| WHAT YOU NEED TO DO |
For this exercise, restate word for word only the lines from the one containing "Where should I" through the last line below. Pictures do not get copied.

(Stored items)

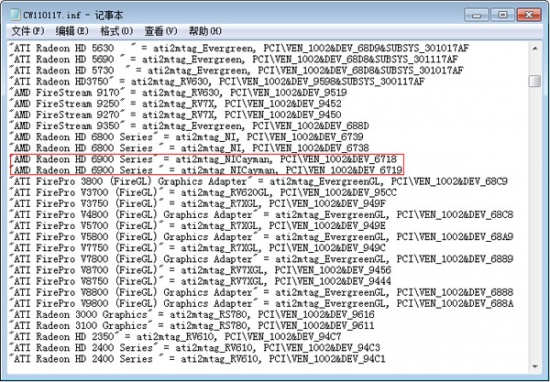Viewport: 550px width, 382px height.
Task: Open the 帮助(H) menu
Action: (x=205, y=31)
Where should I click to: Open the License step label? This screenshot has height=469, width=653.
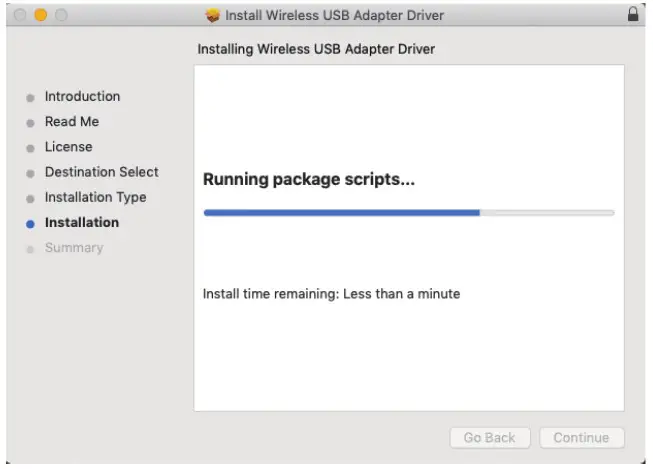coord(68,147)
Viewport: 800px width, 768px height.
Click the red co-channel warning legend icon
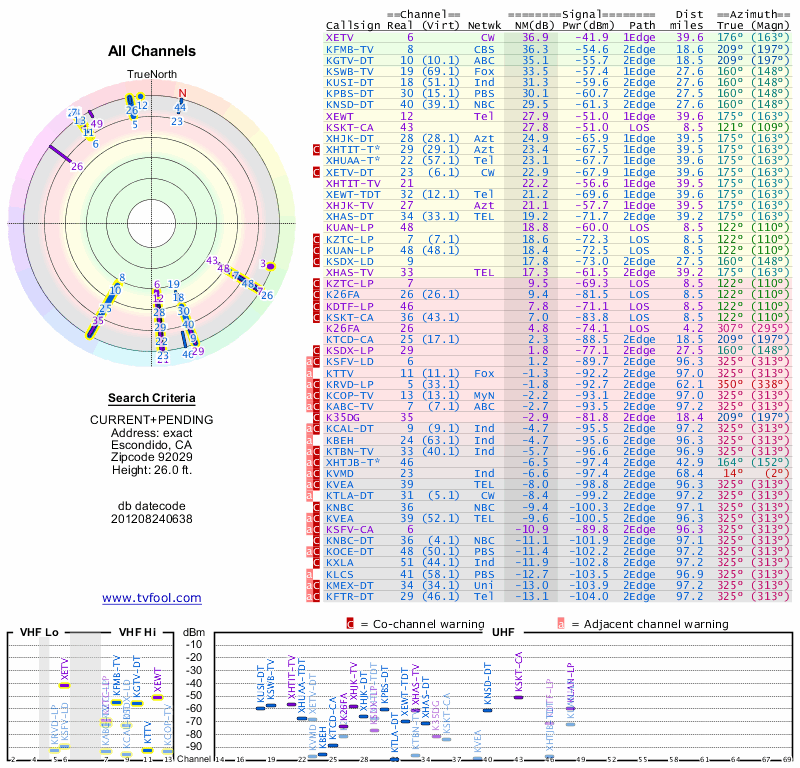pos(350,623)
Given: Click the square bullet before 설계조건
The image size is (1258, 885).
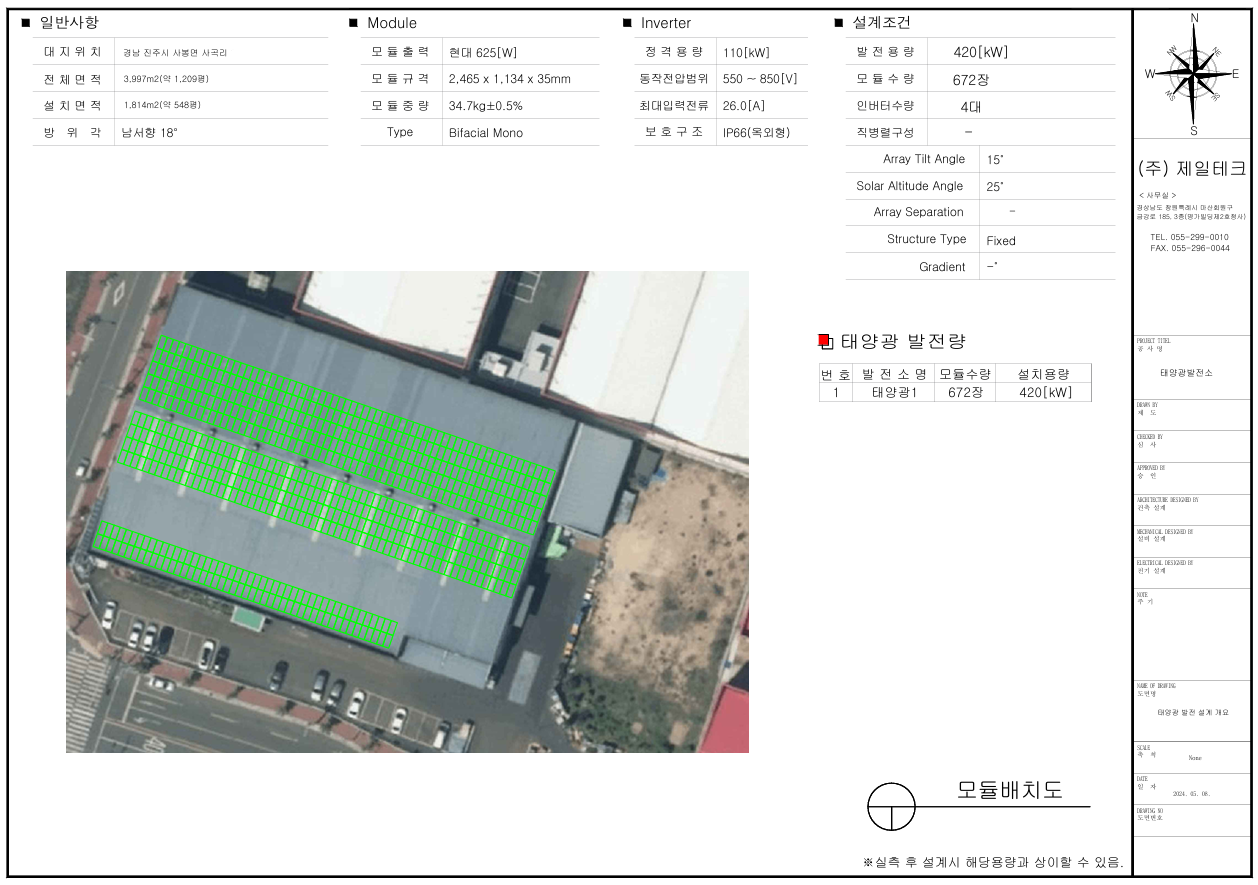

| THE ANSWER |
Where should I click to: Open the License step label? This screenshot has height=469, width=653.
coord(68,147)
Viewport: 800px width, 768px height.
Click the red co-channel warning legend icon
pos(350,623)
Given: Click the square bullet before 설계조건
The image size is (1258, 885).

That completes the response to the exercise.